In this case, the plaintiff is not alleging that D.B. was gay. To the contrary, wrote Suddaby, “D.B.’s own alleged statements refer to accusations that he was homosexual as ‘stupid gay rumours [sic].’  Moreover, the Amended Complaint alleges that the bullying was based on D.B.’s ‘actual or perceived sexual orientation’ and his ‘perceived and/or presumed sexual orientation.’  Under the circumstances, the Amended Complaint alleges facts plausibly suggesting a gender-stereotyping claim to survive a [dismissal] motion; and the amendment to include this claim is not futile.  As a result, Plaintiff’s cross-motion to amend is granted as to the inclusion of the Title IX claim.”

The judge rejected the rather bizarre argument that certain federal claims should be dismissed for failure to exhaust administrative remedies, in light of the difficulty of a deceased person pursuing administrative remedies. But he accepted the argument that the negligent supervision claim could not apply to the suicide, as such, because D.B. took his life at home, not at school.  On the other hand, this tort claim could extend to the alleged failures of school officials to respond to the ongoing bullying of D.B.  The court rejected plaintiff’s motion to add claims under the N.Y. Civil Rights Law, on the ground that statutory notice of claims had not been served on the school district as a jurisdictional prerequisite to filing suit.

The opinion reflects the retrograde state of the law within the federal 2nd Circuit as a result of a 2000 court of appeals decision, Simonton v.
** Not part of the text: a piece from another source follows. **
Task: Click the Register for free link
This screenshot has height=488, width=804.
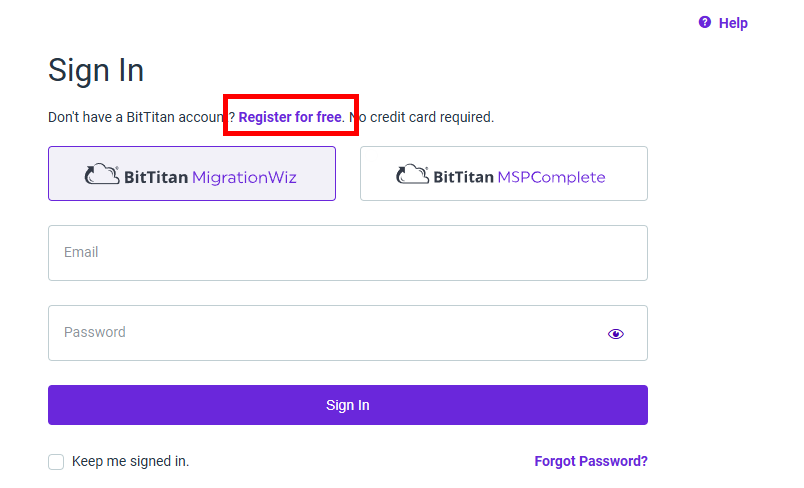Action: point(290,117)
Runyon, which rejected a Title VII sex discrimination brought by a gay plaintiff subjected to sexually-oriented workplace harassment.  Attempts are under way to get the Circuit to reconsider this precedent in the context of ongoing litigation asserting sexual orientation discrimination claims under federal sex discrimination statutes, in line with a ruling by the Equal Employment Opportunity Commission in July 2015 that sexual orientation discrimination is “necessarily” sex discrimination in violation of Title VII.  EEOC rulings are not binding on the courts, however, and the persuasiveness of this particular EEOC ruling is somewhat compromised by the fact that it represents a reversal of almost half a century of agency precedent.

The Estate of D.B. is represented by Michael D. Meth of Chester, N.Y. Charles C. Spagnoli and Frank W. Miller of East Syracuse represent the school district.  Judge Suddaby was appointed to the district court by President George W. Bush during the last year of his second term in office.